Task prompt -
One part of the entries below is wanted: the lines from the one containing "Task: Open the second commenter's avatar" through the one containing "Task: Check Manage under Billing". Write those out exactly and nothing else.

Data listing -
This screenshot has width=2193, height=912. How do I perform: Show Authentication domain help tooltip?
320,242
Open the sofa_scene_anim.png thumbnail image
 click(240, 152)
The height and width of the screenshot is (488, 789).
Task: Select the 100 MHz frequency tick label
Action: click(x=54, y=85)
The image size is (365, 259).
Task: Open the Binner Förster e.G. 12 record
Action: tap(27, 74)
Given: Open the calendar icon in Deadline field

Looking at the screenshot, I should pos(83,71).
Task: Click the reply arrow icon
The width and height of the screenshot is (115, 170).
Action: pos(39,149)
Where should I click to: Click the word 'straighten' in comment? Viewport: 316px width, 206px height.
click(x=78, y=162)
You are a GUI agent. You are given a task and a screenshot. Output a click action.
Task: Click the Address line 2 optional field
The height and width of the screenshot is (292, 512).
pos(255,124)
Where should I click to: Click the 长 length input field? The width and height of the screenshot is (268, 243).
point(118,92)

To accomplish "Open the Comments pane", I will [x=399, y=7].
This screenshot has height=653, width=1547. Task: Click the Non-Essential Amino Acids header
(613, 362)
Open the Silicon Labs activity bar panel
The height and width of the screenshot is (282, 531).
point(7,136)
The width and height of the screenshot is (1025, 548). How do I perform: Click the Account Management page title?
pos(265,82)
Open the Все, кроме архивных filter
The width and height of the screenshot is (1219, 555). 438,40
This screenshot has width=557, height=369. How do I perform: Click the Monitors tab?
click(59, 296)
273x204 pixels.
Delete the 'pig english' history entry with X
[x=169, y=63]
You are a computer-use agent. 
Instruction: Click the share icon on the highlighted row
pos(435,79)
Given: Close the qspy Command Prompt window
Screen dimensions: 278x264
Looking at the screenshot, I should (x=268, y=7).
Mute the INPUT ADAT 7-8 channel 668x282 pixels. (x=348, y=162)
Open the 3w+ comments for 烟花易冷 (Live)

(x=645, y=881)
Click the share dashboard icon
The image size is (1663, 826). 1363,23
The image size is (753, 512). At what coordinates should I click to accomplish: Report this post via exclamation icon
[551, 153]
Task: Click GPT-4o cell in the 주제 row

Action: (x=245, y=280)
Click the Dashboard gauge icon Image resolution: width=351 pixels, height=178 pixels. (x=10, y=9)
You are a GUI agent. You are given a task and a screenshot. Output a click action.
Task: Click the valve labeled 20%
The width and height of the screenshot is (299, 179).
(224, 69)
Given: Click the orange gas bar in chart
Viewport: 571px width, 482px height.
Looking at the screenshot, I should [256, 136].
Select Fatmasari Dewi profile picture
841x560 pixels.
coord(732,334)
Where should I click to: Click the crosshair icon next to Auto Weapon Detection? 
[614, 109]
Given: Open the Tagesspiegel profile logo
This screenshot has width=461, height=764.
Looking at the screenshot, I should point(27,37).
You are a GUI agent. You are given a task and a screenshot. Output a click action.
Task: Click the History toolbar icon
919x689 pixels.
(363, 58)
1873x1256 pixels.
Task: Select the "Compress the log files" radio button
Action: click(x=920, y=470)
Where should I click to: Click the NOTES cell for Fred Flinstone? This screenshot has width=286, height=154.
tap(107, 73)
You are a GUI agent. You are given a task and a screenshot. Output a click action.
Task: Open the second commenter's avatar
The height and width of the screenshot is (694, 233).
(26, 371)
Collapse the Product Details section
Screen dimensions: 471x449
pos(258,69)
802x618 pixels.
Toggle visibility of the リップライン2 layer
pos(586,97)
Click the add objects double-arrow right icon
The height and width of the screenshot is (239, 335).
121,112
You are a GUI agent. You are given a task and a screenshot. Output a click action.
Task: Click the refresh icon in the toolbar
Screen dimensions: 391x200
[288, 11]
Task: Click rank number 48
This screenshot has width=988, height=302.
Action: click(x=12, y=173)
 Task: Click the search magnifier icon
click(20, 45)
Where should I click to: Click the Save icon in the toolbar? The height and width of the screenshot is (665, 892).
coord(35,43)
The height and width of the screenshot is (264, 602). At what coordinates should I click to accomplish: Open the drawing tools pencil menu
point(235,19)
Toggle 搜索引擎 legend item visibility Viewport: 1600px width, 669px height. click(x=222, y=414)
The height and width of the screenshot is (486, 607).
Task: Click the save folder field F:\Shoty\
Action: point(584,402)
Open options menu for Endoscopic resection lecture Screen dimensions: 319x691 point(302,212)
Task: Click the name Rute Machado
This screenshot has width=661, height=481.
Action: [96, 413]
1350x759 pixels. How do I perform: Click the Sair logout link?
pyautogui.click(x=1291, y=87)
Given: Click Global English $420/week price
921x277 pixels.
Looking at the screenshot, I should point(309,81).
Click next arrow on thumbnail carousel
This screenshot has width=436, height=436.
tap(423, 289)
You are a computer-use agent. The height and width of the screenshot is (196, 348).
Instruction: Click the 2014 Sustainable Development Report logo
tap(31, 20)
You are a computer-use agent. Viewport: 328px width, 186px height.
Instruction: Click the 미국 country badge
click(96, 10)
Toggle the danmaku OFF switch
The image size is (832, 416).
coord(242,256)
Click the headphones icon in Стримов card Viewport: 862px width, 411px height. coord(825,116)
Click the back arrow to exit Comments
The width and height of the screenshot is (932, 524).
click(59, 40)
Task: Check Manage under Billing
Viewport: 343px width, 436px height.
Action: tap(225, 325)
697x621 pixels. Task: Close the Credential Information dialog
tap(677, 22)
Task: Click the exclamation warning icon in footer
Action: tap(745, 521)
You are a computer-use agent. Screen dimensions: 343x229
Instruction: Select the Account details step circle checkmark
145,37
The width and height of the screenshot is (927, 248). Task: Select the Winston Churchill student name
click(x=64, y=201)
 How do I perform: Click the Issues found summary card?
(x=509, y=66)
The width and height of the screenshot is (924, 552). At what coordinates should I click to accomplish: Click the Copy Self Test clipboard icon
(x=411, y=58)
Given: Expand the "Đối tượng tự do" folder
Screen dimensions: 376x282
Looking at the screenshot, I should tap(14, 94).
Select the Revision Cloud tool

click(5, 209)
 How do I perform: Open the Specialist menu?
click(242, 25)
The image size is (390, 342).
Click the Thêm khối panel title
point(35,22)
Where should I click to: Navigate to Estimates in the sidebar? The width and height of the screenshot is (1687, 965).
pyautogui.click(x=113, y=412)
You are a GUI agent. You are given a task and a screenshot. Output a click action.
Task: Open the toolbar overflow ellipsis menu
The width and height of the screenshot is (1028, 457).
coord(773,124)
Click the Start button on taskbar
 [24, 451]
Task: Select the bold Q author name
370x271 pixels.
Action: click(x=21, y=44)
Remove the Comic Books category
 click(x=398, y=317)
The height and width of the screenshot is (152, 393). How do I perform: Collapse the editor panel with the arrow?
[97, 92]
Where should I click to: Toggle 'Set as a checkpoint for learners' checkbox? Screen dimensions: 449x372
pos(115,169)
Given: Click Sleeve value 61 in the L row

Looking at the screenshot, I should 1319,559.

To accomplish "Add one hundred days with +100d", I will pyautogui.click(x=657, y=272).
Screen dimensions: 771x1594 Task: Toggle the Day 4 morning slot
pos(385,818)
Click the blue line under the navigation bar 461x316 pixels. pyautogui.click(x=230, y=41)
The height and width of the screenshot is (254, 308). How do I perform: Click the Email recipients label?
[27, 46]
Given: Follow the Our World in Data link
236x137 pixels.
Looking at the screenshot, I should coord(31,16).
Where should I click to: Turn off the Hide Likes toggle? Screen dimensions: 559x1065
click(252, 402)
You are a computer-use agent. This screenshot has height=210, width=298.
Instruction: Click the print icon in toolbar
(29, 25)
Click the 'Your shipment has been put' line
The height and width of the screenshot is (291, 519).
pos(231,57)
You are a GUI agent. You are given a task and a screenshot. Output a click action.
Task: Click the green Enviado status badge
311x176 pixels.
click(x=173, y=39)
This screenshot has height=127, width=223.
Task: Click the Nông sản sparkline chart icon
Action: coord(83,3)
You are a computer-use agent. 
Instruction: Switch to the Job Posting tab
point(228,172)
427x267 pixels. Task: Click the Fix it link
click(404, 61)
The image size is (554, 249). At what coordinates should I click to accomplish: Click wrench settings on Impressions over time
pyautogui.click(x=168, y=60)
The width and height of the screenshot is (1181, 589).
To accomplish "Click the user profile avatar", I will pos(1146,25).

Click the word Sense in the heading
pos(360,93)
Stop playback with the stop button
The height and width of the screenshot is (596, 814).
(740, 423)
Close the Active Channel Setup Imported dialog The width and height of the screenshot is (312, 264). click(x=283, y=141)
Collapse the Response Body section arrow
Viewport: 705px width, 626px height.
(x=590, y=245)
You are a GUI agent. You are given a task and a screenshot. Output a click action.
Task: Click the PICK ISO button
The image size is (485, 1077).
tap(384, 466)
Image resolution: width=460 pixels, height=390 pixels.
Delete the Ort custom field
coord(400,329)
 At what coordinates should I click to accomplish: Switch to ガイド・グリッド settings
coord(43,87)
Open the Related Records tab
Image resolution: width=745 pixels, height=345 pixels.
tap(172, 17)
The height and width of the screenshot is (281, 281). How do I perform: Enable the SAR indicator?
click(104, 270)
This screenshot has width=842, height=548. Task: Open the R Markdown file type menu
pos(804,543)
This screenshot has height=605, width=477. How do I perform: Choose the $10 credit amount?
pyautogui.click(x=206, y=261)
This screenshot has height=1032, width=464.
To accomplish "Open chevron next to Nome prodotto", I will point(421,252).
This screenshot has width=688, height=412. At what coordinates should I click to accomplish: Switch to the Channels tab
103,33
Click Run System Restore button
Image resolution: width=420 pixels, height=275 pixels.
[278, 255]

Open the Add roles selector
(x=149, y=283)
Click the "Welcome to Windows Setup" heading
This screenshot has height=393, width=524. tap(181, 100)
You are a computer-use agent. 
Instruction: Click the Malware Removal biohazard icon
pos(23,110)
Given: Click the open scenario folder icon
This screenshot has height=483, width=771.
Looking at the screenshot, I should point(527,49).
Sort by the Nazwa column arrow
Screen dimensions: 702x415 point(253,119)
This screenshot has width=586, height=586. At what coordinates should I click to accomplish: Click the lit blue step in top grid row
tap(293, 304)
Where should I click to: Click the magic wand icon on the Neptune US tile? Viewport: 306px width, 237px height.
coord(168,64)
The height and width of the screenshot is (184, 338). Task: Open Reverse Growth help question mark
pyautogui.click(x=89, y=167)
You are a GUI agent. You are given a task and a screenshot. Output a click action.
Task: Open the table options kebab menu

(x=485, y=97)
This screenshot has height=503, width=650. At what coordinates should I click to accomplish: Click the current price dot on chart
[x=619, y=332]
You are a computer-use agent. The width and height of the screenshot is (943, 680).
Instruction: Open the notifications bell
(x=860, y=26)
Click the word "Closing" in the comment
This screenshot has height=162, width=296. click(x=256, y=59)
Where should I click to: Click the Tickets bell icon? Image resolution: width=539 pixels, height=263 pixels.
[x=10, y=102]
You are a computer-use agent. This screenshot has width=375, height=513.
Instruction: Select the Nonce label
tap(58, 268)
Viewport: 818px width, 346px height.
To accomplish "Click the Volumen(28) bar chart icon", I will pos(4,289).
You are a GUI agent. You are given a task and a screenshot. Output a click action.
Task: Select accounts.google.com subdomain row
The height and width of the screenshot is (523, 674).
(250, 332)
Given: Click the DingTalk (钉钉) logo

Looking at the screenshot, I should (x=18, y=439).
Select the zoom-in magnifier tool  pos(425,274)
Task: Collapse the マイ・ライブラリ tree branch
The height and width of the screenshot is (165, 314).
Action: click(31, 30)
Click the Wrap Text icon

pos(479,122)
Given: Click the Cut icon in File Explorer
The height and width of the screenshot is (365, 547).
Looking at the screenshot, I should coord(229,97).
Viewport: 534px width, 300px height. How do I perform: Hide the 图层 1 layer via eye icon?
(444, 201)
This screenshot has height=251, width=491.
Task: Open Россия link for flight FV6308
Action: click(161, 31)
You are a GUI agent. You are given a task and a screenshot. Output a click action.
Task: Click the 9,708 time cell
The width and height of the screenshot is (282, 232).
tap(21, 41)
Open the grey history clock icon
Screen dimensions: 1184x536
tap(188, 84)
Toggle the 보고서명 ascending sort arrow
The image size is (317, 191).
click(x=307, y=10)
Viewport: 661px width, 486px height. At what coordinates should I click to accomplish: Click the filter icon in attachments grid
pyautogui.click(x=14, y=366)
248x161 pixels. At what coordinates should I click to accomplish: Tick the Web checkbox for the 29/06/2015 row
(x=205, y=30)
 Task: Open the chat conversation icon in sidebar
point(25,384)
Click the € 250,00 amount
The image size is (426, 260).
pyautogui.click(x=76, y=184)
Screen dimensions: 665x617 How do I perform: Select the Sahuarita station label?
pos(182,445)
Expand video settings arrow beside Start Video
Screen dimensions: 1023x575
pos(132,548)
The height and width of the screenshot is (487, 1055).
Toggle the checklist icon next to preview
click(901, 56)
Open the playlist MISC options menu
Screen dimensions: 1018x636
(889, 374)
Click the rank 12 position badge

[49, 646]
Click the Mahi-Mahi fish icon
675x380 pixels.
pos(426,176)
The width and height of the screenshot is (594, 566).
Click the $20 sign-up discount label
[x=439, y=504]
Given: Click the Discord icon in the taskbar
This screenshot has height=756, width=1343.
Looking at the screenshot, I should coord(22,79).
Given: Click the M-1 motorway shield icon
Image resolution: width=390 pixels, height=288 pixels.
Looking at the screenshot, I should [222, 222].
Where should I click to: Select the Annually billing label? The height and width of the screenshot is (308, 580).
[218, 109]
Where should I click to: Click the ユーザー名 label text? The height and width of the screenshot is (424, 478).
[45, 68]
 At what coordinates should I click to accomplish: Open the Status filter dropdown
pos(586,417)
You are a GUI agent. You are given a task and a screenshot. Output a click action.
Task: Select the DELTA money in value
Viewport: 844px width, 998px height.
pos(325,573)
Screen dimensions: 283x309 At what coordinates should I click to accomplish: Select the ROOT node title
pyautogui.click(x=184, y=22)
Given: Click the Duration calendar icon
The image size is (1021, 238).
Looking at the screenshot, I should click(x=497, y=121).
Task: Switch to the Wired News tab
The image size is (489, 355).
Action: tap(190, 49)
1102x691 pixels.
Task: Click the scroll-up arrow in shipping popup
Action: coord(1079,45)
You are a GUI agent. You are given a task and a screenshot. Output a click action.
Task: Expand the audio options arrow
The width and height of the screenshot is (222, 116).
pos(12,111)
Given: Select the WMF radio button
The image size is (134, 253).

Worked solution -
Task: Open the second commenter's avatar
The height and width of the screenshot is (694, 233).
(26, 371)
Collapse the Product Details section
Screen dimensions: 471x449
pos(258,69)
802x618 pixels.
Toggle visibility of the リップライン2 layer
pos(586,97)
Click the add objects double-arrow right icon
The height and width of the screenshot is (239, 335).
121,112
You are a GUI agent. You are given a task and a screenshot. Output a click action.
Task: Click the refresh icon in the toolbar
Screen dimensions: 391x200
[288, 11]
Task: Click rank number 48
This screenshot has width=988, height=302.
Action: click(x=12, y=173)
 Task: Click the search magnifier icon
click(20, 45)
Where should I click to: Click the Save icon in the toolbar? The height and width of the screenshot is (665, 892).
coord(35,43)
The height and width of the screenshot is (264, 602). At what coordinates should I click to accomplish: Open the drawing tools pencil menu
point(235,19)
Toggle 搜索引擎 legend item visibility Viewport: 1600px width, 669px height. click(x=222, y=414)
The height and width of the screenshot is (486, 607).
Task: Click the save folder field F:\Shoty\
Action: point(584,402)
Open options menu for Endoscopic resection lecture Screen dimensions: 319x691 point(302,212)
Task: Click the name Rute Machado
This screenshot has width=661, height=481.
Action: [96, 413]
1350x759 pixels. How do I perform: Click the Sair logout link?
pyautogui.click(x=1291, y=87)
Given: Click Global English $420/week price
921x277 pixels.
Looking at the screenshot, I should point(309,81).
Click next arrow on thumbnail carousel
This screenshot has width=436, height=436.
tap(423, 289)
You are a computer-use agent. The height and width of the screenshot is (196, 348).
Instruction: Click the 2014 Sustainable Development Report logo
tap(31, 20)
You are a computer-use agent. Viewport: 328px width, 186px height.
Instruction: Click the 미국 country badge
click(96, 10)
Toggle the danmaku OFF switch
The image size is (832, 416).
coord(242,256)
Click the headphones icon in Стримов card Viewport: 862px width, 411px height. coord(825,116)
Click the back arrow to exit Comments
The width and height of the screenshot is (932, 524).
click(59, 40)
Task: Check Manage under Billing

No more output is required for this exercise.